Procedimento está disponível na rede pública
Londrina - O procedimento para a colocação da EME é realizada por apenas 35 profissionais do País e está disponível na rede pública. "Apesar disso, em todos os casos que sabemos o procedimento só foi autorizado após os pacientes procurarem a Justiça", comenta o neurocirurgião Marcos Dias. "Em alguns lugares isso começa a mudar. Em São Carlos (SP), a prefeitura fez uma parceria e adquiriu kits do equipamento para atender pacientes que não podem pagar. É um direito de todo o cidadão brasileiro, como aponta o artigo 5º da Constituição."
A cirurgia inédita de implantação da EME em Londrina foi realizada no Hospital Evangélico e durou uma hora e meia. No Paraná, o procedimento havia sido feito apenas em Curitiba e Maringá. A tecnologia americana e alemã é utilizada há 15 anos e chegou ao Brasil há cinco.

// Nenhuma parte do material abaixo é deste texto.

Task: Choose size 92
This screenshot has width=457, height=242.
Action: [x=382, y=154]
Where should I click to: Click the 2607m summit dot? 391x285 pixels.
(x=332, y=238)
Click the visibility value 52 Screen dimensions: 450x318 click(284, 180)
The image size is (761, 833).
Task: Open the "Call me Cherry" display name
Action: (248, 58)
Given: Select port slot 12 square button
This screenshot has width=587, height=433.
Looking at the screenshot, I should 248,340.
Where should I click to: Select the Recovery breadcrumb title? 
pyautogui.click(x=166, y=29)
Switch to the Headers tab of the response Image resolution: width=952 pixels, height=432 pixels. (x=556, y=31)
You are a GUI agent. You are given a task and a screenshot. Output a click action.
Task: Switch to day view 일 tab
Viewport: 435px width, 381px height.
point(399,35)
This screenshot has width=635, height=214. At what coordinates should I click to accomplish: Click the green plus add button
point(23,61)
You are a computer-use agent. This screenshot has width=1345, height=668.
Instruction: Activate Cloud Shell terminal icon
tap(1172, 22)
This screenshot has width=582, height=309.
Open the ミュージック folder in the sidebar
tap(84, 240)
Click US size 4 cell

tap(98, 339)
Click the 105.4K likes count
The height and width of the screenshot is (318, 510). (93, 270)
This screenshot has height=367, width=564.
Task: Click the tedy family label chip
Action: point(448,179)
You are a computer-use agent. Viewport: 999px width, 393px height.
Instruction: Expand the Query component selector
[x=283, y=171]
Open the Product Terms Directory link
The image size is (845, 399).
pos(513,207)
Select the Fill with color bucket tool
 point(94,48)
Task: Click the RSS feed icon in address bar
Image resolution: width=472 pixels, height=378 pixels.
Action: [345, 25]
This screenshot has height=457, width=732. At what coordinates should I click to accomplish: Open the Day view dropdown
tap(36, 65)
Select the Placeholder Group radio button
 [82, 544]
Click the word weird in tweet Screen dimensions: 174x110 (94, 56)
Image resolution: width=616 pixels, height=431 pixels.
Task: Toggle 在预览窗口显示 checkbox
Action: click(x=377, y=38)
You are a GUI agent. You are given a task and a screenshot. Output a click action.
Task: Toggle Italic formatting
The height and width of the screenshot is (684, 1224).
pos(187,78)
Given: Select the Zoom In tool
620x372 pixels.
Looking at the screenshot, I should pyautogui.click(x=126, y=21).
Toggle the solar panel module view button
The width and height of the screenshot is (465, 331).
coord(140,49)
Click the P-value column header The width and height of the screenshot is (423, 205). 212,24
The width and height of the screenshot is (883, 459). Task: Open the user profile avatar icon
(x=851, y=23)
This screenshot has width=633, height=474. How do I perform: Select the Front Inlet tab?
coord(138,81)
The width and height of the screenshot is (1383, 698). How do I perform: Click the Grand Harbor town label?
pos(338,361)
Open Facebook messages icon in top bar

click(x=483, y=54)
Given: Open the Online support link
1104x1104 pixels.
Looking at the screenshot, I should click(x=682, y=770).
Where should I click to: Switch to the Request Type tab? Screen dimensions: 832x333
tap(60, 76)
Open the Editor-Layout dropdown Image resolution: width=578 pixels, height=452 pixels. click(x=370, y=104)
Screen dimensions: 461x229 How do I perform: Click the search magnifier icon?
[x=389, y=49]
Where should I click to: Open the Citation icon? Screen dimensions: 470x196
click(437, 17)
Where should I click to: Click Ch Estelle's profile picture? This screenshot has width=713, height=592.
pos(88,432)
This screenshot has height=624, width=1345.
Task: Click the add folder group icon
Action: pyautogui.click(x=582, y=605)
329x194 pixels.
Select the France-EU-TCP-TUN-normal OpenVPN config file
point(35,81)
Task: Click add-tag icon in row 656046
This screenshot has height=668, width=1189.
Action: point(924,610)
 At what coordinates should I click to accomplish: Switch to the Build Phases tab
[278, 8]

O equipamento consiste em um minicomputador que controla todo o tratamento e tem todo o histórico do paciente. Ele possui baterias que são recarregáveis uma vez por semana e tem vida útil entre nove e dez anos.
"Se o paciente viajar para qualquer lugar do mundo, qualquer médico vai ter as informações que estão armazenadas no equipamento. Eu controlo todo o processo, como aumentar a intensidade da corrente elétrica. O paciente só liga e desliga o aparelho", explica o neurocirurgião.
O tratamento pode ser utilizado para combater outros tipos de dores crônicas, como a angina (dor no coração), por exemplo.(L.F.C.)